(Collected data)
===

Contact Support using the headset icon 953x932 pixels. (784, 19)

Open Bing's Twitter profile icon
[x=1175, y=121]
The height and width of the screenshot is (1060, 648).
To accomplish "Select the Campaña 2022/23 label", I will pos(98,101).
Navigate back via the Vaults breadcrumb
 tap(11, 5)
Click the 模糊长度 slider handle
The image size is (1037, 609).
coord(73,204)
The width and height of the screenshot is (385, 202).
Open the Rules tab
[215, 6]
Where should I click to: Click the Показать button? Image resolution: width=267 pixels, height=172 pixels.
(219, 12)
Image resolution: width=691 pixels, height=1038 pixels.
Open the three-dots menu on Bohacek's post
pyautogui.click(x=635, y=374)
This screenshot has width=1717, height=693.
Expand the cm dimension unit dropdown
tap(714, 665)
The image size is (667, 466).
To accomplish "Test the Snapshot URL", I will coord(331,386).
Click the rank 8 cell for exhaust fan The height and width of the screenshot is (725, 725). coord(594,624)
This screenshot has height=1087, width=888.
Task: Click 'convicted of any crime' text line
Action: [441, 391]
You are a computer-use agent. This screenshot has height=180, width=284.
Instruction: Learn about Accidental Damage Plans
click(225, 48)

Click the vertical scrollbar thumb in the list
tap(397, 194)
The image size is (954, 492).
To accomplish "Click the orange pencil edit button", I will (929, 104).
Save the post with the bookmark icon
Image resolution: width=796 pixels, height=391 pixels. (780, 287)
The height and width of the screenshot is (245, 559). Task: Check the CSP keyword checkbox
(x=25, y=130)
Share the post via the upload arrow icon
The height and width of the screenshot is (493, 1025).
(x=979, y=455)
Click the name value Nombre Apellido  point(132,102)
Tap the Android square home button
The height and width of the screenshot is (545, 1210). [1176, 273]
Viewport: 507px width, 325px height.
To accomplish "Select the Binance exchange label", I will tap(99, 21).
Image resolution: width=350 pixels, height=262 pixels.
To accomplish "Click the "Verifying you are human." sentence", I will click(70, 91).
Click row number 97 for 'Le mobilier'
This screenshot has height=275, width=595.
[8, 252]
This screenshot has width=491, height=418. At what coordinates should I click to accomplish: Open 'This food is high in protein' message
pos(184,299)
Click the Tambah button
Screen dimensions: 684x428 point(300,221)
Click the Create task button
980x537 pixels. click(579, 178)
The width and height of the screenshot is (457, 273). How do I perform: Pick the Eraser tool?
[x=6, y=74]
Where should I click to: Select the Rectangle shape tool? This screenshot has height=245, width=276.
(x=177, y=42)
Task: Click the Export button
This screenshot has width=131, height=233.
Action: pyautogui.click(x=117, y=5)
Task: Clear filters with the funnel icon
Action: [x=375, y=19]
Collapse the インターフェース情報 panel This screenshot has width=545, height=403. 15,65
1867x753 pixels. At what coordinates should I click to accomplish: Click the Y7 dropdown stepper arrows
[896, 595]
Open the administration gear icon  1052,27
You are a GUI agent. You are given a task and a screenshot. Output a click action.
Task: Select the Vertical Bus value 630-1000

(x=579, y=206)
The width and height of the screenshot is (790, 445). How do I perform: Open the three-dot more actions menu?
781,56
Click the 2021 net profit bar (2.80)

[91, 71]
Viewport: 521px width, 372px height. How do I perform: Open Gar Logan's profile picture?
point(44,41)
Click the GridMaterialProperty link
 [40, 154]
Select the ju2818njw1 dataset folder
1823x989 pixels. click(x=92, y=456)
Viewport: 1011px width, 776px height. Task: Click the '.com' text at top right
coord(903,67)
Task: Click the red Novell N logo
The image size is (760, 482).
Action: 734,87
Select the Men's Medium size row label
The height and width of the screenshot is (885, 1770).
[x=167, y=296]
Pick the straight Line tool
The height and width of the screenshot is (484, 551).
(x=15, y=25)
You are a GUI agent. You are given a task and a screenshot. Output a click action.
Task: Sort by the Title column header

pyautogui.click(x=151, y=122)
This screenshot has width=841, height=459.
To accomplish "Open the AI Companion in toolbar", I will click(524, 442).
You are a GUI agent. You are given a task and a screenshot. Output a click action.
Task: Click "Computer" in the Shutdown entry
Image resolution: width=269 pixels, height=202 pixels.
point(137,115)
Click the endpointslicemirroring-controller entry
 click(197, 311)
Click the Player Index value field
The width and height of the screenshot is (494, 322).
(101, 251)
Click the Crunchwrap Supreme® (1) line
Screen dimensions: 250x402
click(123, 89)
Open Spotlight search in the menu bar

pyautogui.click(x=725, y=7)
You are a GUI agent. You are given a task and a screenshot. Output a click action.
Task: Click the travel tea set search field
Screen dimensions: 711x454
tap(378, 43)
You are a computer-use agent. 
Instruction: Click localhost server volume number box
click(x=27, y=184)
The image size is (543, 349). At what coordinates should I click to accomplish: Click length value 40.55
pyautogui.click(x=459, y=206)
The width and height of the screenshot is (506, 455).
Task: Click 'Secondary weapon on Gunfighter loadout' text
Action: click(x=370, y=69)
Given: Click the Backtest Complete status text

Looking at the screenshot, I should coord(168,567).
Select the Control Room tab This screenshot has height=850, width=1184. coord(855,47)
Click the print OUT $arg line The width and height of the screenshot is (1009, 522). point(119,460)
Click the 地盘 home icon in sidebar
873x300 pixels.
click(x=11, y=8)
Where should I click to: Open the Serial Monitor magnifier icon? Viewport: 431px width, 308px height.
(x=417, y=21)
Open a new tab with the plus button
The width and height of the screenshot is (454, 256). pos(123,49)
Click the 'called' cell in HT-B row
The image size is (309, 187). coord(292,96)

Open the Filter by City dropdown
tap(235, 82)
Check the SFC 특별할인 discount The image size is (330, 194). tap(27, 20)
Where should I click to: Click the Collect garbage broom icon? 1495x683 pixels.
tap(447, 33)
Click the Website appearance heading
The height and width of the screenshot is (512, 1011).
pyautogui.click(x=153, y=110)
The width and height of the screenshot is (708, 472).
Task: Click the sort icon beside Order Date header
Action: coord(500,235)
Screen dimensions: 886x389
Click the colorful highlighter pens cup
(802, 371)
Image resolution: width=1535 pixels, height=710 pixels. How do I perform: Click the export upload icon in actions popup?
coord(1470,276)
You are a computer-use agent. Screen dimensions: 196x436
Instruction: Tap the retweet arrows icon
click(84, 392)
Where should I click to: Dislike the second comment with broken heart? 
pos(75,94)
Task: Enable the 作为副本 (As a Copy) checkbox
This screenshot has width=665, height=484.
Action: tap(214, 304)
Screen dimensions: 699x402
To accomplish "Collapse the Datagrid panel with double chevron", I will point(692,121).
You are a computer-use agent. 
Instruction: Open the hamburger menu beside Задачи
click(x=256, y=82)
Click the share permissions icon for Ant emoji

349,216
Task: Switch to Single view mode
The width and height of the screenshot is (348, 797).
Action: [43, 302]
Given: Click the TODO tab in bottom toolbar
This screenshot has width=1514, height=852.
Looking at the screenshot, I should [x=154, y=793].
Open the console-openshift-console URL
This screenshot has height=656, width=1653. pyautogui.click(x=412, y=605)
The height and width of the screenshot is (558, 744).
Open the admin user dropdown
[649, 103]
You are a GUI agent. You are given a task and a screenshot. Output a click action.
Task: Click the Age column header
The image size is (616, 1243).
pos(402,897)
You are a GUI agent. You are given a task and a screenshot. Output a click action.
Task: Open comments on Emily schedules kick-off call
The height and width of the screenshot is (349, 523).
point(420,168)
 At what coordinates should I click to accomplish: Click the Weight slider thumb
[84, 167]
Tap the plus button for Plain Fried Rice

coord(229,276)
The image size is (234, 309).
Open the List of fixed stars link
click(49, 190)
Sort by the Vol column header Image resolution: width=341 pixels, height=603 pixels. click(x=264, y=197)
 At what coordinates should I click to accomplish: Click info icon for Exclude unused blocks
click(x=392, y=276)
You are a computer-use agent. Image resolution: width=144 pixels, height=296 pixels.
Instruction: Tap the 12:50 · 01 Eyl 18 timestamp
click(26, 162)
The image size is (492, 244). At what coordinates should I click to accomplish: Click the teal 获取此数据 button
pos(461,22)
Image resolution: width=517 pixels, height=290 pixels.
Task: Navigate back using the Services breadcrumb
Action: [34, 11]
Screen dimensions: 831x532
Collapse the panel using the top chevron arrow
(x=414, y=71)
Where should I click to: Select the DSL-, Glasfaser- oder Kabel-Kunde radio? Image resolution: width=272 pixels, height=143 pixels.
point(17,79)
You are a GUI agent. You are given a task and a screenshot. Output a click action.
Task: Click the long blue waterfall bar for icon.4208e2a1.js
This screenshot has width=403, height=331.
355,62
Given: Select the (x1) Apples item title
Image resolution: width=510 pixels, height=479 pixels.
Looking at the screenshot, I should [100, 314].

===

Your response should contain each line of the entries above that holds the string "toolbar".

To accomplish "Open the AI Companion in toolbar", I will click(524, 442).
Given: Click the TODO tab in bottom toolbar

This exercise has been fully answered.